This kind face belongs to Hirayama Masaaki.
He runs the parking lot and information booth at Kirishima Kinkowan National Park, a short drive from my area up on the Ebino Plateau. He spoke in surprisingly decent English (which is something you are less likely to encounter out here in the country.) I ran into him again after my hike around the volcano lakes when he flagged me down to ask how it all went. We chatted for a bit about where I am from and where he grew up. As it so happens, he graduated from one of the schools I now teach at, many years ago. I complimented him on his English, and his face lit up. Excitedly, he went on to explain that he never had formal training in English conversation while in school. He taught himself what he could but learned most of it from listening to records and watching movies with the subtitles on. He was ecstatic to hear how well that had served him, and it was clear he took a lot of pride in it. He gave me his business card (a practice which is a big deal in Japan) and told me to come visit again sometime. I headed to my car to leave, but turned back at the last second to ask (now practicing my Japanese) if I could take his picture. He happily agreed.
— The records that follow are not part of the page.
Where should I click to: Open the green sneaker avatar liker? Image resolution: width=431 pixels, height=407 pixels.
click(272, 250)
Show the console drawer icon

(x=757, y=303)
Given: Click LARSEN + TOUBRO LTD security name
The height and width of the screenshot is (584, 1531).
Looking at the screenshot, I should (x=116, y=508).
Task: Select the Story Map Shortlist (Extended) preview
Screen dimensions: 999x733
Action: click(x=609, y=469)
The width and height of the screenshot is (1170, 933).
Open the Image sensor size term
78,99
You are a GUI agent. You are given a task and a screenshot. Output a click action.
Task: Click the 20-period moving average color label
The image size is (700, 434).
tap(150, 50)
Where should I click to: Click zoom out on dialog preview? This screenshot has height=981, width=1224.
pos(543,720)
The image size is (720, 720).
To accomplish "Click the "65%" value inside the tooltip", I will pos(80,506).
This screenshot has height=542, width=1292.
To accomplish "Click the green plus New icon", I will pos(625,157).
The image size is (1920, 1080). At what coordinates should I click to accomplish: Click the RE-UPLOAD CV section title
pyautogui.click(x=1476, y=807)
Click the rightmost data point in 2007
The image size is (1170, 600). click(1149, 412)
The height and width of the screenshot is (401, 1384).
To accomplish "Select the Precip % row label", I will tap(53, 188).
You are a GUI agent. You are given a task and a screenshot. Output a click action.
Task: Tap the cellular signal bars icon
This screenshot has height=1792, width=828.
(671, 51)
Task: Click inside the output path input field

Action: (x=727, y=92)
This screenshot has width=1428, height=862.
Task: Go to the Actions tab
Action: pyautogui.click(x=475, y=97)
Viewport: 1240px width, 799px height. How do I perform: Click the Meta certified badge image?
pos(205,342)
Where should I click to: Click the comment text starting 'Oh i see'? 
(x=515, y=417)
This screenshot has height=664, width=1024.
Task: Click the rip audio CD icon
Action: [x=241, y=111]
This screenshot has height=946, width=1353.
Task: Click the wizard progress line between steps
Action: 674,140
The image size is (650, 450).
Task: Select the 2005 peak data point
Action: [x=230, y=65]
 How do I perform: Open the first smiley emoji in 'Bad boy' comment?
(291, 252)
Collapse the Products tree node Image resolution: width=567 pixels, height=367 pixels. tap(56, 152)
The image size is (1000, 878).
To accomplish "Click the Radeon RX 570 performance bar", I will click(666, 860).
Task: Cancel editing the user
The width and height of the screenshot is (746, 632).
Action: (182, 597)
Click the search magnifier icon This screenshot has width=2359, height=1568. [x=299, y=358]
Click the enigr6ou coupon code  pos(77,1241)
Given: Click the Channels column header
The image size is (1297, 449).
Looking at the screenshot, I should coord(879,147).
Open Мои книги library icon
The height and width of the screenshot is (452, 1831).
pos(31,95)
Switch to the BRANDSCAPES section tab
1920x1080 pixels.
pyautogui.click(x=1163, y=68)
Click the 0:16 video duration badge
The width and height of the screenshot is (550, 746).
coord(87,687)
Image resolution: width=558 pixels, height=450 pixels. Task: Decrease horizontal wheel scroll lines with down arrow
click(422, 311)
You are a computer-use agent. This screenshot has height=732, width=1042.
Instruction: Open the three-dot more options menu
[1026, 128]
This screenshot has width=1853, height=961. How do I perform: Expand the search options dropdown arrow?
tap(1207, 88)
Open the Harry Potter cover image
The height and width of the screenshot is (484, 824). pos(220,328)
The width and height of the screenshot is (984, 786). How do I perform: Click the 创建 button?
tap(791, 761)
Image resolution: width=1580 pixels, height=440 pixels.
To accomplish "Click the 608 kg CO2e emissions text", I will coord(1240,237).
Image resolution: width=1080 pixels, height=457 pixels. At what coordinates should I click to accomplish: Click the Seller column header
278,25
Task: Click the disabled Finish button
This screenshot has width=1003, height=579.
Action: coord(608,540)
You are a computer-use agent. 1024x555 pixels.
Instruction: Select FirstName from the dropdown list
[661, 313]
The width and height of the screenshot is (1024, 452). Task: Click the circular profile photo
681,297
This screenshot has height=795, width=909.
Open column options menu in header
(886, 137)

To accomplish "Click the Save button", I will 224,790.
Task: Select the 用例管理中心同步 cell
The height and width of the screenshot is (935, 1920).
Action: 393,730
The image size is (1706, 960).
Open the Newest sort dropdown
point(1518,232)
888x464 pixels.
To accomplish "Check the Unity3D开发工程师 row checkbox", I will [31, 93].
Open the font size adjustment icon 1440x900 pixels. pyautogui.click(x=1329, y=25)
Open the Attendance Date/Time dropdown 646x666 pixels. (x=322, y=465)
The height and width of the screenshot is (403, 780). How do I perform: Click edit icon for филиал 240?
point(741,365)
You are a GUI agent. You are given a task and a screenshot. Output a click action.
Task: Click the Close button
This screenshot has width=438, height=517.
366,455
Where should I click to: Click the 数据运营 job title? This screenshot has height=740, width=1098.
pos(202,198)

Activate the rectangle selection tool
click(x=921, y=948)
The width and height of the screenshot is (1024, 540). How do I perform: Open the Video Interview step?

Afterwards he hurried inside his booth and came out a moment later, handing me a small gift. It was a local delicacy, he explained, a popular cake from the Miyazaki area, often given out as omiyage. (Omiyage a common practice where a gift or souvenir is given to friends, coworkers, and family after returning from a trip.)
“Be careful, though,” Masaaki-san cautioned, as I thanked him, “for I’ve put poison inside”
I raised my eyebrows and after a beat he cracked a large grin and laughed. So if you never hear from me again after this post, you’ll know why.